Today I saw how they ‘minimised the suffering’ of mice during botox tests. A sick mouse was taken out into the corridor and held on the floor while a ball point pen was rolled over her neck to break it. The dead mouse was sealed in a plastic sandwich bag and then slung in the bin. The whole time, music was blaring in the background.
Apparently during the mouse injecting today, the needle broke off inside of one of the mice. Someone came into the room where I was working to get a ‘few spares’ - mice that is, not needles. This choice of wording suggests that they are viewed as expendable pieces of equipment much like the needles.

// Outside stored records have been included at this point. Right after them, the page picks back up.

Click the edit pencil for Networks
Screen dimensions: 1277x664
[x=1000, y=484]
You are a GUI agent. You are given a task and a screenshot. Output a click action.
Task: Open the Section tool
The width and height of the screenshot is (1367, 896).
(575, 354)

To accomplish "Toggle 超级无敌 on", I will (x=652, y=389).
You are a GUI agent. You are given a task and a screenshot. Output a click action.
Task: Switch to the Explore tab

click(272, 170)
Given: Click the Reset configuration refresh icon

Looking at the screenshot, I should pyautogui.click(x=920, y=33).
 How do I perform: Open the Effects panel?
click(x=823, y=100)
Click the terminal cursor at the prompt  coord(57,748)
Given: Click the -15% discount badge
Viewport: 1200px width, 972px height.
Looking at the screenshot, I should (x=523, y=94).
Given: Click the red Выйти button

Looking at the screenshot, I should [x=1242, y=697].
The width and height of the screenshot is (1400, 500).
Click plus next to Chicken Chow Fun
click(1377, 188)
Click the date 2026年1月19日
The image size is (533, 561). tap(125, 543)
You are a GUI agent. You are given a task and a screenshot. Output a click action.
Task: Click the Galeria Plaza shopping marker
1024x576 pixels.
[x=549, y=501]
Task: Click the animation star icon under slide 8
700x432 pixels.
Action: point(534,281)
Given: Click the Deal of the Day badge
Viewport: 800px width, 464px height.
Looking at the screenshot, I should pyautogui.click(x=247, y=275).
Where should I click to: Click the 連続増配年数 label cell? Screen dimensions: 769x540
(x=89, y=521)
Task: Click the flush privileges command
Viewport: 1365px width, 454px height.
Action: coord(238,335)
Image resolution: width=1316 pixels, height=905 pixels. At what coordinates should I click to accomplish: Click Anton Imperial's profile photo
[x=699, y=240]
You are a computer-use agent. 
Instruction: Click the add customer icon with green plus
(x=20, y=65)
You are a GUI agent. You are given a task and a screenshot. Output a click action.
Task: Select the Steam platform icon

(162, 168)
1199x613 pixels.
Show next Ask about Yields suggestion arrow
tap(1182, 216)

A large number of ‘stock mice’ were killed in a CO² chamber today. These are ‘spare’ mice kept in case they need substitutes, such as for injections that have gone wrong. After they were killed, I was given the gruesome task of counting and bagging them. Yet, in a way, these are the lucky ones. They didn’t have to endure days of suffering or death at the end of a cheap pen.
The observations of the test mice are little more than a token gesture and certainly do not prevent appalling suffering and death. There are more mice found dead in their cages than there are killed at the so-called humane endpoint. Today in one room, I noticed that 24 mice were found dead at one check whereas only 2 were killed to prevent further suffering. One member of staff actually said they die so fast you can’t keep up. I am sickened by the whole thing.
I was shocked by the uncaring attitude of one of the staff to the mice. I was present while she was being trained how to kill the sick mice. She was joking around while trying to break their necks treating it almost like a game. At one point she punched the air and shouted ‘wicked’ as she actually managed to kill the mouse successfully without breaking the animal’s back. She just didn’t seem to appreciate that she had a little life in her hands.